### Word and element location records

--------------------

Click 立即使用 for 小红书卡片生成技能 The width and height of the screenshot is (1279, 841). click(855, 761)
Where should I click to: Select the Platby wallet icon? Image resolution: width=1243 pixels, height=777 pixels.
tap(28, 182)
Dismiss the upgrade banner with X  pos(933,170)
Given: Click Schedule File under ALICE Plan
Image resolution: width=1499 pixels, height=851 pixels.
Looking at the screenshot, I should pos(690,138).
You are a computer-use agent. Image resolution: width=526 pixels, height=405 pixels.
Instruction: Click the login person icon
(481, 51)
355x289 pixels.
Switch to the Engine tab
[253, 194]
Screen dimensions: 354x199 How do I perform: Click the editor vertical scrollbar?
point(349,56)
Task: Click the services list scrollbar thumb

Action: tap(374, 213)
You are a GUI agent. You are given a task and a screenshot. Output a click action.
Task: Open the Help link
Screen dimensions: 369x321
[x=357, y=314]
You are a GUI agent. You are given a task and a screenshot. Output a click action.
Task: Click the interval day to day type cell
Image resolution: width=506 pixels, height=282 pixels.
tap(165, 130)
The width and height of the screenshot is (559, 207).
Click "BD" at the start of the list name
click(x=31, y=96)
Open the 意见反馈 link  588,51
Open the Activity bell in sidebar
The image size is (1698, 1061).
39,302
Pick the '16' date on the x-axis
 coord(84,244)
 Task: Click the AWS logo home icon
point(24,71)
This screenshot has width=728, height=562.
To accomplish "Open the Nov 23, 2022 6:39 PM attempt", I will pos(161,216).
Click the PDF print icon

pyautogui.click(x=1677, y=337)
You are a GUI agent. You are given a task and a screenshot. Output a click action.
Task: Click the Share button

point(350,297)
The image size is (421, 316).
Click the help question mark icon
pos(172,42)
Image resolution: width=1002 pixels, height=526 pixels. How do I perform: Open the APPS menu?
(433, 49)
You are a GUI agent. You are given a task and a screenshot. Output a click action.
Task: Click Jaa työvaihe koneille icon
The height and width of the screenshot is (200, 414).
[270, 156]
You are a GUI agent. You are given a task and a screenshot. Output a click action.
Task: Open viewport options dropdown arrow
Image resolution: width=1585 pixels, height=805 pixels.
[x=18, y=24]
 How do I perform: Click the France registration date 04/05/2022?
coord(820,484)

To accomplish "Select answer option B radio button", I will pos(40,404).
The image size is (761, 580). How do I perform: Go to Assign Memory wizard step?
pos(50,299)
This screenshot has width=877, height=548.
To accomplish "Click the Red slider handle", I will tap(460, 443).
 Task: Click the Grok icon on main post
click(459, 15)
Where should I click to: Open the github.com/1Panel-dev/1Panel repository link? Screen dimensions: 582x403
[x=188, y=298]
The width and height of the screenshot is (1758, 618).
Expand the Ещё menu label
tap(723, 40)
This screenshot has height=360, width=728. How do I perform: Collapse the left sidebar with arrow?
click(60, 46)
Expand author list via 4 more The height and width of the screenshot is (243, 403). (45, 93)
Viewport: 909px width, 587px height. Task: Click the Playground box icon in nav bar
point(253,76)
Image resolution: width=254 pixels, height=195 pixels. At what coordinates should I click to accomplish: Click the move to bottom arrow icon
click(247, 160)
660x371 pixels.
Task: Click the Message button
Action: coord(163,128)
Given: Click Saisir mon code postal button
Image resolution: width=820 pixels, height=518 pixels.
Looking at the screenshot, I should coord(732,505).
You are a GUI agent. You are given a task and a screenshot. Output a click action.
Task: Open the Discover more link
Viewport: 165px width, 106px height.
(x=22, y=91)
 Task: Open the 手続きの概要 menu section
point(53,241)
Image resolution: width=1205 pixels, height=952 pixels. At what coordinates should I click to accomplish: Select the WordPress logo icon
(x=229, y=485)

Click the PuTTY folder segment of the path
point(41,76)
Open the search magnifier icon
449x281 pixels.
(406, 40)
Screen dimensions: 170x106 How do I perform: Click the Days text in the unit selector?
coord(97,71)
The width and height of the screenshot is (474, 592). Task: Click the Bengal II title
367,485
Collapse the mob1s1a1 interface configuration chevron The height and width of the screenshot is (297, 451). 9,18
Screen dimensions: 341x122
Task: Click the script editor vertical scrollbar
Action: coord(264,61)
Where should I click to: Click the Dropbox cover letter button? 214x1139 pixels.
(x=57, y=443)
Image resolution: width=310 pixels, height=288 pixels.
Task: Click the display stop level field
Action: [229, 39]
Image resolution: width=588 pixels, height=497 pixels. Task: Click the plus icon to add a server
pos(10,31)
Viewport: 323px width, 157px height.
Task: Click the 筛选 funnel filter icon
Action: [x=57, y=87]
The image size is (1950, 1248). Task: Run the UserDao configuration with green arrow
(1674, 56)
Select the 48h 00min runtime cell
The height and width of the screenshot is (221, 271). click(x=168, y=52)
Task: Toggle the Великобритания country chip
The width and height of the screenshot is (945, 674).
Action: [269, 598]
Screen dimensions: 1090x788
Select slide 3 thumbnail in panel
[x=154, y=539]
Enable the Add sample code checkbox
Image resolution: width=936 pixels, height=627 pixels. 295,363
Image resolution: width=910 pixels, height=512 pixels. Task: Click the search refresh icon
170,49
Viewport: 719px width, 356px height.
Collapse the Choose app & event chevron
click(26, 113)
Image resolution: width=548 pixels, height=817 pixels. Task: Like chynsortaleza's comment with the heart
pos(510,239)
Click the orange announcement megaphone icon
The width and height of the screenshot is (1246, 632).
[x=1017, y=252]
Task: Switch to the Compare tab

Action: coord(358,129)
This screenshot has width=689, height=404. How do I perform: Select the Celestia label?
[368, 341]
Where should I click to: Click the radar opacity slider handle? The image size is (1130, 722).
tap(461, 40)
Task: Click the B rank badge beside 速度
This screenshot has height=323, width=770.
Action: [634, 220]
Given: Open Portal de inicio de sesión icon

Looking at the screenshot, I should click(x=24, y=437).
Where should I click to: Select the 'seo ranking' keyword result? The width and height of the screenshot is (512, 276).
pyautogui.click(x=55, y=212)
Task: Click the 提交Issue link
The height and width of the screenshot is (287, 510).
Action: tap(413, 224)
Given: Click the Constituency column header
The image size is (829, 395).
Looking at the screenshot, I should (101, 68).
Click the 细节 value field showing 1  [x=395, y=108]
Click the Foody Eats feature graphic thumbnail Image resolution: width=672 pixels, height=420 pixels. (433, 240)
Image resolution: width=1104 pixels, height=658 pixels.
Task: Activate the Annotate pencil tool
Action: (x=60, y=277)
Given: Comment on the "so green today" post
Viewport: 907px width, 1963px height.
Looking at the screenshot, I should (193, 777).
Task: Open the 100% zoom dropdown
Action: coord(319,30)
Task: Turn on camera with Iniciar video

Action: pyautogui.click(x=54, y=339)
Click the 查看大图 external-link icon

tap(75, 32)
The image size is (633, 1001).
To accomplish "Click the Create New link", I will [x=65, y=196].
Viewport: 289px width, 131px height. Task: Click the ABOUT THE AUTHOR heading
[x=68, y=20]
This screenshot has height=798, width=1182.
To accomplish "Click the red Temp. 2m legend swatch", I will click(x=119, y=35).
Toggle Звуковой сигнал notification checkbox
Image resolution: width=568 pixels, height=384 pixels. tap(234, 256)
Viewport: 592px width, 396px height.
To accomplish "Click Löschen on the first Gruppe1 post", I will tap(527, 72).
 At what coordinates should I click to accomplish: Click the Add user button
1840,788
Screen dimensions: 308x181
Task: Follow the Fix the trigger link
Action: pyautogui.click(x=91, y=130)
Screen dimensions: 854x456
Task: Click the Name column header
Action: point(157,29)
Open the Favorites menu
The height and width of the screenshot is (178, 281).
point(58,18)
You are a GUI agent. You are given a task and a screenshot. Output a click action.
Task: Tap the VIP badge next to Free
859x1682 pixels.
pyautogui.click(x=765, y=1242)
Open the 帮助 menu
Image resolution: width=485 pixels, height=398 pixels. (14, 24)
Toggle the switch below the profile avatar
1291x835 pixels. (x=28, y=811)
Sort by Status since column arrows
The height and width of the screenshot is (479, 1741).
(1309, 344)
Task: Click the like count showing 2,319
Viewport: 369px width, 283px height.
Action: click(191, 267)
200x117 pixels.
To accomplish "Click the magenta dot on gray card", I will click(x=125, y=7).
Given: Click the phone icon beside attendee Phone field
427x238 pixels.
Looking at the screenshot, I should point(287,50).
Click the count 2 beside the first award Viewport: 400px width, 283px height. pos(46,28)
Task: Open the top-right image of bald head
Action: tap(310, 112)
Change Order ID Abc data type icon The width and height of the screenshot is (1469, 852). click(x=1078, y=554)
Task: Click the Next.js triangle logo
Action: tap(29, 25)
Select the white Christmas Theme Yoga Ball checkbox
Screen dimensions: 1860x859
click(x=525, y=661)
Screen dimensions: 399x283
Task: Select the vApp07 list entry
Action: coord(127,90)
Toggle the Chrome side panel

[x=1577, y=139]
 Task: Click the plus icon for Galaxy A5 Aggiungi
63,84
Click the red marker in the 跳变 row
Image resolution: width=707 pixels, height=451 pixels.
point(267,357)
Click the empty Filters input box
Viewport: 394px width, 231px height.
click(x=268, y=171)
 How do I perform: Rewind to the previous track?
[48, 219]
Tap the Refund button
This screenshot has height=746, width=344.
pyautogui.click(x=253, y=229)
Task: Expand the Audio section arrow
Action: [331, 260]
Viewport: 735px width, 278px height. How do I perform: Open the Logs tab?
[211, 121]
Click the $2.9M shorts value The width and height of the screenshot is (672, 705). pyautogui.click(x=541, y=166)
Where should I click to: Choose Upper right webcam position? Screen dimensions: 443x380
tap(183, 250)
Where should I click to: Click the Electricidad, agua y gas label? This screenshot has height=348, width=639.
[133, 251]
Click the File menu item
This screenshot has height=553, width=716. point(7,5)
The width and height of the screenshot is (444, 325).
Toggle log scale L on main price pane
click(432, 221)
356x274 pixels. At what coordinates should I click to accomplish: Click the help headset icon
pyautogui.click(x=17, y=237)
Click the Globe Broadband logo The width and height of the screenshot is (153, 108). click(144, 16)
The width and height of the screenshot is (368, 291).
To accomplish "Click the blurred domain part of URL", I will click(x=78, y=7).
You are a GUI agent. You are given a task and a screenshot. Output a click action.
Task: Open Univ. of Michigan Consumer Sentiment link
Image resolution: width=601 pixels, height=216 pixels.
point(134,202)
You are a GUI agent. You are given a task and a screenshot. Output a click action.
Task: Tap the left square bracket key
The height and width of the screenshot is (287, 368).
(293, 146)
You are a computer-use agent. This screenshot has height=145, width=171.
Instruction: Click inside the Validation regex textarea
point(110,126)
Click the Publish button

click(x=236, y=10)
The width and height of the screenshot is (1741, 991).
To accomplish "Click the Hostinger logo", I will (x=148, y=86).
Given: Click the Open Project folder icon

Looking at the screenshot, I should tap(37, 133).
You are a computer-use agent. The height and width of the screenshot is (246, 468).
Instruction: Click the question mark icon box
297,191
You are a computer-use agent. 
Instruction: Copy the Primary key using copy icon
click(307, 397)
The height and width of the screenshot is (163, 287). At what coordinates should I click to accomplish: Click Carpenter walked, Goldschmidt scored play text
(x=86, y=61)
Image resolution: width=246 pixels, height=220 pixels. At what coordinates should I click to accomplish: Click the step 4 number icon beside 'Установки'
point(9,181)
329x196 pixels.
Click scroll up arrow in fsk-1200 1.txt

--------------------

### The problem
Please copy the material from the line containing "Task: Click the B rank badge beside 速度" through the line containing "Click the 细节", keeping both of those lines and everything between them unchanged.

### Written solution
Task: Click the B rank badge beside 速度
This screenshot has height=323, width=770.
Action: [634, 220]
Given: Open Portal de inicio de sesión icon

Looking at the screenshot, I should click(x=24, y=437).
Where should I click to: Select the 'seo ranking' keyword result? The width and height of the screenshot is (512, 276).
pyautogui.click(x=55, y=212)
Task: Click the 提交Issue link
The height and width of the screenshot is (287, 510).
Action: tap(413, 224)
Given: Click the Constituency column header
The image size is (829, 395).
Looking at the screenshot, I should (101, 68).
Click the 细节 value field showing 1  [x=395, y=108]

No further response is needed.